Over 20 seasons, Sierra played for the Texas Rangers (1986–92, 2000–01, 2003), Oakland Athletics (1992–95), New York Yankees (1995–96, 2003–05), Detroit Tigers (1996), Cincinnati Reds (1997), Toronto Blue Jays (1997), Chicago White Sox (1998), Seattle Mariners (2002) and Minnesota Twins (2006). Sierra also signed with the Cleveland Indians at the end of 1999, but was released towards the end of spring training in March 2000.

Early life
Sierra graduated from Liceo Interamericano Castro High School in Puerto Rico in 1983, where he played baseball, basketball and volleyball.

MLB career
In November 1982, the Texas Rangers signed 17-year-old Sierra out of Puerto Rico. Sierra made his major league debut on June 1, 1986 as an outfielder and hit a home run in just his second MLB at bat becoming the first Texas Rangers player to accomplish this feat. Sierra had a decent rookie year, hitting .264 with 16 home runs and 55 RBIs.

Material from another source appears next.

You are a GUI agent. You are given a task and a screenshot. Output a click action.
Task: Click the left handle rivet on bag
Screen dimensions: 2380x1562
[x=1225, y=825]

In 1989, Sierra hit 29 home runs and led the league in RBIs (119), triples (14), slugging percentage (.543), total bases (344) and extra base hits (78), and finished second in MVP voting to Robin Yount. He went on to have 3 years with 100+ RBIs with the Rangers. In August 1992, the Rangers traded Sierra to the Oakland Athletics for José Canseco. He later played more years with the Rangers.

In 1995, the A's traded Sierra to the New York Yankees for Danny Tartabull. After helping the Yankees reach the playoffs for the first time in 14 years in 1995, Sierra was traded to the Detroit Tigers with Matt Drews for Cecil Fielder. Sierra was considered a journeyman because of playing for numerous teams during the late-1990s, including the Reds, Blue Jays, White Sox and Indians. After making a comeback with the Rangers in late 2000, he would go on to achieve moderate success with the Rangers in 2001, winning AL Comeback Player of the Year, and Mariners in 2002. In 2003, during Sierra's third stint with the Rangers, he was traded back to the Yankees, who were looking for a power-hitter off the bench. Sierra was an important part of the 2004 Yankees, a team that hit over 240 home runs.  Sierra himself slugged 17 of those homers as the usual designated hitter, playing in 56 games at the position.

In Game 4 of the 2004 American League Division Series, with the Yankees down to the Minnesota Twins 5–2, Sierra hit a 3-run home run to tie the game at 5–5 off of reliever Juan Rincón. His clutch home run helped the Yankees rally to win the game and the series. However, he was the final out of Game 7 of the 2004 American League Championship Series, hitting a ground ball to Pokey Reese, which secured the dramatic comeback victory of the Boston Red Sox. Sierra had an injury-plagued 2005 season and was let go by the Yankees after hitting just 4 home runs in 61 games. In 2006, Sierra signed a minor league contract with the Minnesota Twins, but was released on July 10. In August, Sierra was offered a chance to sign on with the New York Mets for the September run and playoffs. However, due to family issues (illness to his mother), he opted not to play again in 2006.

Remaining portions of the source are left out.